## RECORD SET:

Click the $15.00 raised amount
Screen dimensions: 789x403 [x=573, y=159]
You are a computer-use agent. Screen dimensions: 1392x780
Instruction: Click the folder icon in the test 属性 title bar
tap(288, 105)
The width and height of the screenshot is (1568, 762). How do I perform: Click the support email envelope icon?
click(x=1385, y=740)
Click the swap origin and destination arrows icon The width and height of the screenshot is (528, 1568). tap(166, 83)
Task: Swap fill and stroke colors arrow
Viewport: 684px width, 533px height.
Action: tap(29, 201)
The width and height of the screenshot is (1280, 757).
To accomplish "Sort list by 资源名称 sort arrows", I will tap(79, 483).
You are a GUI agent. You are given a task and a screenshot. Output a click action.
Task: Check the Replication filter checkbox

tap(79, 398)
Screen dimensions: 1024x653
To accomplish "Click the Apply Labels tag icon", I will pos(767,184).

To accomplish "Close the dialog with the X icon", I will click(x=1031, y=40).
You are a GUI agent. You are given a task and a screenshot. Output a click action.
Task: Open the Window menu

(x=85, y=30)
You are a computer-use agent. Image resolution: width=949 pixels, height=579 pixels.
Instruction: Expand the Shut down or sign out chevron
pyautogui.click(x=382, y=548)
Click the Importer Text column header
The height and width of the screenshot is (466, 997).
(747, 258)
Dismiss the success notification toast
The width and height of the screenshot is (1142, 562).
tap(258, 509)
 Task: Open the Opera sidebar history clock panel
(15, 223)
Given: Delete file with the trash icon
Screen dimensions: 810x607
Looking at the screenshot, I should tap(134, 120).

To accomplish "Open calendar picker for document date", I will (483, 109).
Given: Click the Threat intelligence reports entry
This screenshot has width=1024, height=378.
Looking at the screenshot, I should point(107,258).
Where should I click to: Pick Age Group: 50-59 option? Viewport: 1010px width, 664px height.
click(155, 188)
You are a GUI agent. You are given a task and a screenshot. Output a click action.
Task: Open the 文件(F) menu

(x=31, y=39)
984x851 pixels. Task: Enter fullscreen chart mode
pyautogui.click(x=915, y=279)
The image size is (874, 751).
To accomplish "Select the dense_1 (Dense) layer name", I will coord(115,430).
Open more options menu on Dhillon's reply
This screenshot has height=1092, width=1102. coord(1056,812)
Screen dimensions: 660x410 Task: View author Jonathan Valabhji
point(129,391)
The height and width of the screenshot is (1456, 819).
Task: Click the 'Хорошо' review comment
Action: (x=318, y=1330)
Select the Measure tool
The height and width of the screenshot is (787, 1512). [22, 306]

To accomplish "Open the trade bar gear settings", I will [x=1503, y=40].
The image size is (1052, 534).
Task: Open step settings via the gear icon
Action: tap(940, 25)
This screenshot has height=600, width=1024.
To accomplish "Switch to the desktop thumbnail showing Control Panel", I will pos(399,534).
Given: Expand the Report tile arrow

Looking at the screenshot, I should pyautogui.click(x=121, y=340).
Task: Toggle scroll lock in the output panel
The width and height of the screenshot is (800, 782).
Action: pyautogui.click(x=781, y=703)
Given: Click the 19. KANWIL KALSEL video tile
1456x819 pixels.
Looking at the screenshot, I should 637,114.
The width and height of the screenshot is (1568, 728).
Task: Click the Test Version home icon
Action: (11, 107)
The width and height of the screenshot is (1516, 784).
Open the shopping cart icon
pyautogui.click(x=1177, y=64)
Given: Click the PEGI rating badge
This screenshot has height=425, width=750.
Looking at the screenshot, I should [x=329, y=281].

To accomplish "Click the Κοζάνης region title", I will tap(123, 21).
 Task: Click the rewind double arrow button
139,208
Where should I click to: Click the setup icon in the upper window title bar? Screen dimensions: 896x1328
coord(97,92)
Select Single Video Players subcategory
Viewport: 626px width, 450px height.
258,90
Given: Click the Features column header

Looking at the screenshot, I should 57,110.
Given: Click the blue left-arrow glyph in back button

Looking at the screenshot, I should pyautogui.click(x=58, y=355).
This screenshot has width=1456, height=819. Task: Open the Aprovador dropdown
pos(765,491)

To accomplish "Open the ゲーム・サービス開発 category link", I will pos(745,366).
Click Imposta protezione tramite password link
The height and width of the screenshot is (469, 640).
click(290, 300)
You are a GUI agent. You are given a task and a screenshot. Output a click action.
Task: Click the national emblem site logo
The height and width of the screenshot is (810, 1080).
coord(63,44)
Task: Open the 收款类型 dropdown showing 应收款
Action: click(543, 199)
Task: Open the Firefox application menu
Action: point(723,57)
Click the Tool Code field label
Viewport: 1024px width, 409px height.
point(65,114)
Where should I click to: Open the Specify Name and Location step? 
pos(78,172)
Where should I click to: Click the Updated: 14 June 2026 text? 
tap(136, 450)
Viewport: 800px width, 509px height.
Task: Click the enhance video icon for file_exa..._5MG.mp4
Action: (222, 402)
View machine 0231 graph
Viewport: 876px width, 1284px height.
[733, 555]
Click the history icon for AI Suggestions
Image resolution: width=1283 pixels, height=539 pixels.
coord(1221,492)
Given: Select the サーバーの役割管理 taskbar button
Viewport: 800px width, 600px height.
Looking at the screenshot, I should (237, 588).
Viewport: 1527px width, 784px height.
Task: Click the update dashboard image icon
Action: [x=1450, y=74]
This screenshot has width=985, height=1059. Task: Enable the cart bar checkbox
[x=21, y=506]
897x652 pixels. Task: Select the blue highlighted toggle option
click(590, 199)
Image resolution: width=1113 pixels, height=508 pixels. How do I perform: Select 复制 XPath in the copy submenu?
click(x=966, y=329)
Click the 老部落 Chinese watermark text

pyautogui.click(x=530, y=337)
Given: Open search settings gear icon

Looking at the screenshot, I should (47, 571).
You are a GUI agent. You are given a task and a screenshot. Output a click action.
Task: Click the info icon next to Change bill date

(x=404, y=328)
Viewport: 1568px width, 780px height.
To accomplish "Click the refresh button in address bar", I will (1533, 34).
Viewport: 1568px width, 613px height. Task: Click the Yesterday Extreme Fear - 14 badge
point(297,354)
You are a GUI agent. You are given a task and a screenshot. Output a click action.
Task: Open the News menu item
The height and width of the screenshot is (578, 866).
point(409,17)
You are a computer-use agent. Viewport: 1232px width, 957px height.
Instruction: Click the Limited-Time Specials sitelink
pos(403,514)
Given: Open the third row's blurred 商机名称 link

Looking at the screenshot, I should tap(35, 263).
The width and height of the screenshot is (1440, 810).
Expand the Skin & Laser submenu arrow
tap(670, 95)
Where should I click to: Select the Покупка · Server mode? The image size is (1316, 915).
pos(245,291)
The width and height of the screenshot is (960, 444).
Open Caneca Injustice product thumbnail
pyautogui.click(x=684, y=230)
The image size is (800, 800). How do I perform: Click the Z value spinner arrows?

## EXERCISE DESCRIPTION:
What you give back should be only the lines of the records above, starting at the line with "This screenshot has width=1456, height=819." and ending at the line with "Task: Click the national emblem site logo", restated word for word.

## RESPONSE BELOW:
This screenshot has width=1456, height=819. Task: Open the Aprovador dropdown
pos(765,491)

To accomplish "Open the ゲーム・サービス開発 category link", I will pos(745,366).
Click Imposta protezione tramite password link
The height and width of the screenshot is (469, 640).
click(290, 300)
You are a GUI agent. You are given a task and a screenshot. Output a click action.
Task: Click the national emblem site logo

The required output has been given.